Sorry, there’s no hope. Give up now, go away, and do something meaningful with your life…
No, wait. Sorry. That was the inner critic coming out. You know that particular demon, don’t you? That voice in the back of your head that says things like, “This is stupid,” or “Why did you think you could do this?”, or even, “You know you don’t have any talent. Maybe you should take up uncle Andy’s job offer and sell used Winnebagos.”
However, recent medical studies have shown that there is a cure (well, not really recent…or medical…or even studies. But there is a cure, trust me). And you too can be performing again in three simple steps.
Step 1: Murder
That’s right. Murder. You know that inner critic that we mentioned earlier? Kill him. Beat him into submission with an imaginary lead pipe. Drown him in an acid lake on one of the moons of Ceti Prime. Dress him in red and lock him in a bull pen. It doesn’t matter how you do it, but you’ve got to. Don’t worry about him too much. He’ll come back eventually, but until he does, you now have some freedom of creativity.
That inner critic is one of the largest bricks in the wall of writer’s block. As a writer, we tend to work alone way too much and, as such, have a tendency to listen to that voice more than is healthy. Sure, we need that critic from time to time, but when he’s stopping you from doing what you love, it’s time to let him sink into the icy depths of oblivion.
Step 2: Look at your map
It can be argued (and has been, time and time and time again) that writers fall into one of two camps.
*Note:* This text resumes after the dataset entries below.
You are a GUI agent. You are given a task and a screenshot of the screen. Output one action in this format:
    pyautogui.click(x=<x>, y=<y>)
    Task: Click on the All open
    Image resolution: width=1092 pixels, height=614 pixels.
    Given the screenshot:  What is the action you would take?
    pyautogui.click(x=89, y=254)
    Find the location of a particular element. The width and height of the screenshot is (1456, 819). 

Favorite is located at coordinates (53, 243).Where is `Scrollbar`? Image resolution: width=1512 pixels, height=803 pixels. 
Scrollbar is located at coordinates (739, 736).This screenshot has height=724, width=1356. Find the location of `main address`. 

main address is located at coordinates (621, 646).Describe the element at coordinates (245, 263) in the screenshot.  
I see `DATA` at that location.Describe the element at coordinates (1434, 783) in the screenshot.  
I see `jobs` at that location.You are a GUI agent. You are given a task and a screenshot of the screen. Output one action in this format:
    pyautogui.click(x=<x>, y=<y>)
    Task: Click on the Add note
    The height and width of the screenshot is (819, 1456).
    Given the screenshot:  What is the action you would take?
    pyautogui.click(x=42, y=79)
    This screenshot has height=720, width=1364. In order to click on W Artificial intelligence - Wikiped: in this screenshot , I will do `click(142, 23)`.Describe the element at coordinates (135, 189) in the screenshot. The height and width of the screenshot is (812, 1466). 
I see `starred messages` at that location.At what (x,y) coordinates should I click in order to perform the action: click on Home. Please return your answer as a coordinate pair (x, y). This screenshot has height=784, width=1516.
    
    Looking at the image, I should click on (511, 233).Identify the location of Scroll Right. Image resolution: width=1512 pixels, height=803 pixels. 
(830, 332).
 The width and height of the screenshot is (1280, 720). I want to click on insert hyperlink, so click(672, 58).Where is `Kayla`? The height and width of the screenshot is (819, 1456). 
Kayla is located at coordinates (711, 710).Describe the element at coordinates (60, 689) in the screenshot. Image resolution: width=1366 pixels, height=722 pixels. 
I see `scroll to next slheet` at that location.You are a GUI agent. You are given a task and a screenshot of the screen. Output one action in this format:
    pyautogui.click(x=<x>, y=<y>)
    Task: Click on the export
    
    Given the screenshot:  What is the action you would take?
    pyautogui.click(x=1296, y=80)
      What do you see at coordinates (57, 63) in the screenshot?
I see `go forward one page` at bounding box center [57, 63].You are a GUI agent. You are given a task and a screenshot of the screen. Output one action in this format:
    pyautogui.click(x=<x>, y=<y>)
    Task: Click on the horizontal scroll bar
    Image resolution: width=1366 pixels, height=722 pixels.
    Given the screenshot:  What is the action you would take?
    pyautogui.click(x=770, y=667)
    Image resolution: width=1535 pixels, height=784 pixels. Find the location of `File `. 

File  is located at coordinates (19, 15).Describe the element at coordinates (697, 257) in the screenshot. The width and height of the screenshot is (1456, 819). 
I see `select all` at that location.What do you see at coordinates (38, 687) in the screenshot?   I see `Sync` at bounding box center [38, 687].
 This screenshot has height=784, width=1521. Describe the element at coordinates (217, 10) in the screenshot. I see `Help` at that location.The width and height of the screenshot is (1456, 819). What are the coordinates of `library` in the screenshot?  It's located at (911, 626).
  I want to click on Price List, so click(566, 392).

Pantsers or Plotters (sometimes referred to as gardeners or architects). Pantsers (aka gardeners) believe in letting their story grow organically while Plotters (otherwise known as architects) believe in creating an outline for their story.
For plotters, looking at their map is easy. They have an outline for their story so the know what should go where and when it should happen. If you’re a plotter and you’ve face-planted into the writer’s block wall, it’s more than likely because there was a problem somewhere in your outline. Maybe you left something out, or possibly worked too much into one section. Either way, go back and rework your outline. By the time you’re done, the creative juices should be flowing again, and you’ll be chomping at the bit to get more ink on paper.
For pantsers, it’s a little more difficult. Because they like to let things grow pesticide free (damn those pesky outlines), they don’t actually have a map, per se. This is where Chekhov’s gun is really important.
Chekhov’s gun is a seed (see what I did there gardeners?) that is planted early in the story that will become important later on. If in scene one, you mention a gun hanging on the wall, you HAVE to use it later, otherwise there would have been no need to mention it in the first place. So go back and sprinkle your seeds at the beginning. Doing so will let you harvest them now without any artificial contrivances and your story can keep growing.
Step 3: When in doubt, shout!
Sometimes, no matter what you may think, you’re going to have to bite the bullet and ask for help. There’s no shame in it. Every body does it. You know you want to.
Last week I stopped for gas and, since I was at a service station, I popped the hood and checked the oil. It was low, so I added a quart and continued on my merry way. I knew how to add the oil, but if you’d asked me to adjust the timing belt, I would have looked at you with the confusion of a toddler asked to do calculus. For something like that, I would have needed a mechanic. Some things I can do for myself. For others, help is necessary.
Writing is no different. Sometimes our creative oil wells just run low and we need to top them off. There are any number of ways to do this. I generally start by working on something new for a while. I have a huge folder that contains ideas, deleted scenes, and other bits of flotsam that I find interesting. Working on one of these for a short time gives my subconscious a break from the stress of my current work-in-progress and starts the refilling process.
When that distraction doesn’t work, I go with plan B, spit-balling. I go online or talk to my wife and ask if they have any ideas that may help. Some may see this as giving up, but I believe in the old saying, “Many hands make light work.”
Writing is often seen as solitary work, and to a certain extent, that’s true. But I can promise, if all you do is wait for the muse to strike, that empty page is going to stare up at you forever.
So now you have it, a simple three step treatment for the dreaded WRITER’S BLOCK. Now you can rid yourself of performance anxiety and live the active life of a writer you’ve always dreamed.*
*This is not an add or solicitation. Always ask your doctor if you are healthy enough to write. If you experience any breakout of hives, rashes, swelling at the injection site, arbitrary breaking out in song, or unusual growth of beer (mmmm, beer), please contact your medical professional immediately.